Wie wirkt CBD

Die Pharmakologische Wirkung von Cannabis
Nach heutigem Stand des Wissens ist für die berauschende Wirkung der THC Wirkstoff verantwortlich.

Seit über 3000 Jahre ist die psychoaktive Wirkung von Cannabis bekannt. Cannabis macht aber nicht nur High, seit Jahren wird ein anderer Wirkstoff im Cannabis untersucht, CBD.


Was ist CBD (Cannabidiol)
In der Hanfpflanze finden sich über 80 so genannte Cannabinoide. CBD, ist ein nicht-psychoaktives Cannabinoid, dass insbesondere aus dem weiblichen Faserhanf gewonnen wird. Schon seit über 5000 Jahren ist die Hanfplanze für den medizinischen Einsatz bekannt. In dieser langen Zeitspanne entdeckte man über 400 wesentliche Bestandteile der Hanfpflanze. Die wohl Bekanntesten sind die Tetrahydrocannabinole (THCs), Cannabinole (CBDs) sowie Cannabigerole (CBGs).

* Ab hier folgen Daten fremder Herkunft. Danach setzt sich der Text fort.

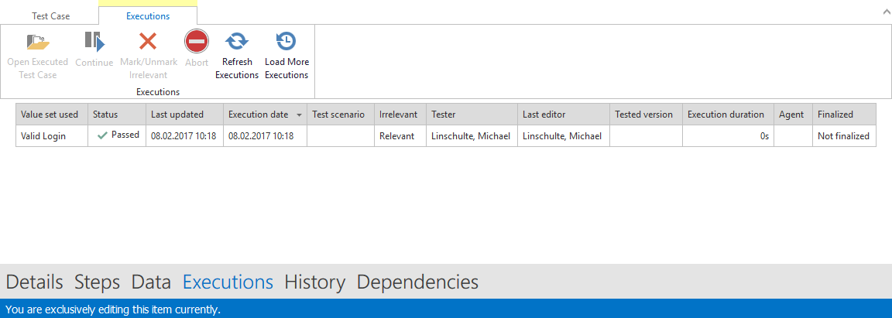Viewport: 892px width, 318px height.
Task: Go to the Details section
Action: [34, 282]
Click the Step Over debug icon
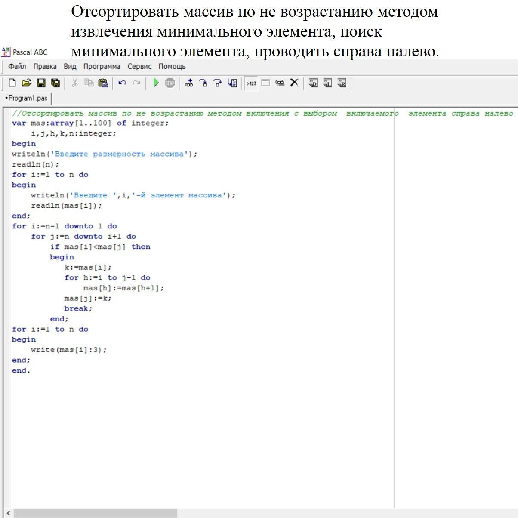The image size is (518, 518). [x=218, y=83]
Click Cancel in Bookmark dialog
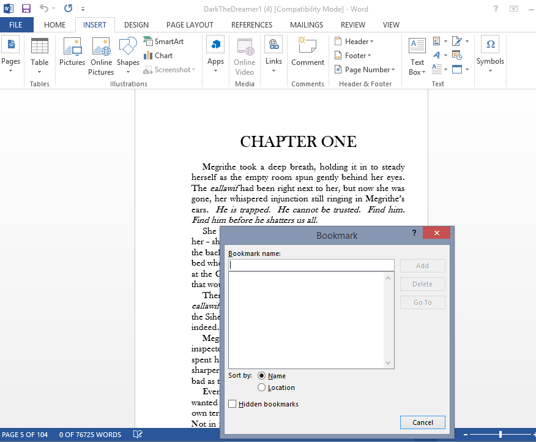Viewport: 536px width, 442px height. pos(422,422)
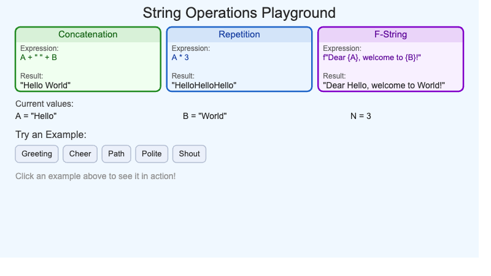Hit the Shout example button
The width and height of the screenshot is (491, 276).
189,154
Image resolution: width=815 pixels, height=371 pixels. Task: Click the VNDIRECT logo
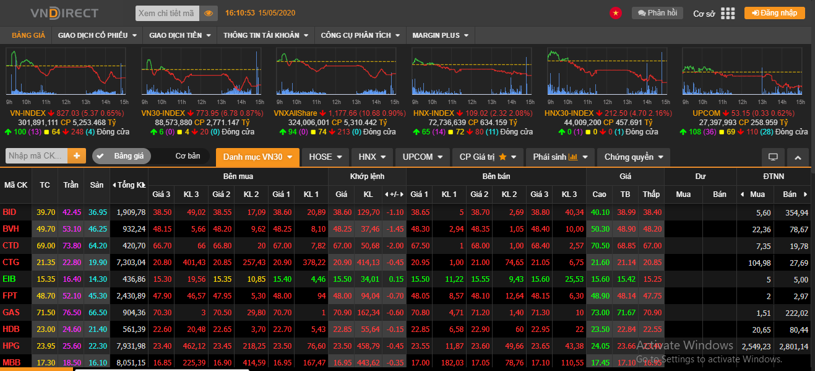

Was ist der Unterschied zwischen CBD und THC
Im Gegensatz zu THC bindet CBD zur Aktivitätsentfaltung an verschiedene Rezeptorsysteme und ist deshalb nicht-psychoaktiv. 

Einfach erklärt THC macht High und gehört gemäss Schweizerischen Betäubungsmittelrecht zu den verbotenen Betäubungsmitteln.


CBD für den Handel freien Gebrauch
Cannabisprodukte mit einem THC-Gehalt von unter einem Prozent sind nicht dem Betäubungsmittelgesetz unterstellt und werden deshalb zunehmend kommerziell verwertet. 

Cannabidiol (CBD) gilt daher als effektive, gut verträgliche und insbesondere sichere Komponente der Hanfpflanze.


Wie wirkt nun CBD
Es soll bei Entzündungen und entzündungsbedingten Schmerzen, Epilepsie, schizophrenen Psychosen, Stress, Burnout, Schlafstörungen, Migräne, Übelkeit und Erbrechen helfen. Diese Aufzählung könnte noch viel weiter gehen, jedoch ist es wichtig zu wissen, dass es noch keine Langzeitstudien gibt die, diese Wirkungen zu 100 Prozent belegen können.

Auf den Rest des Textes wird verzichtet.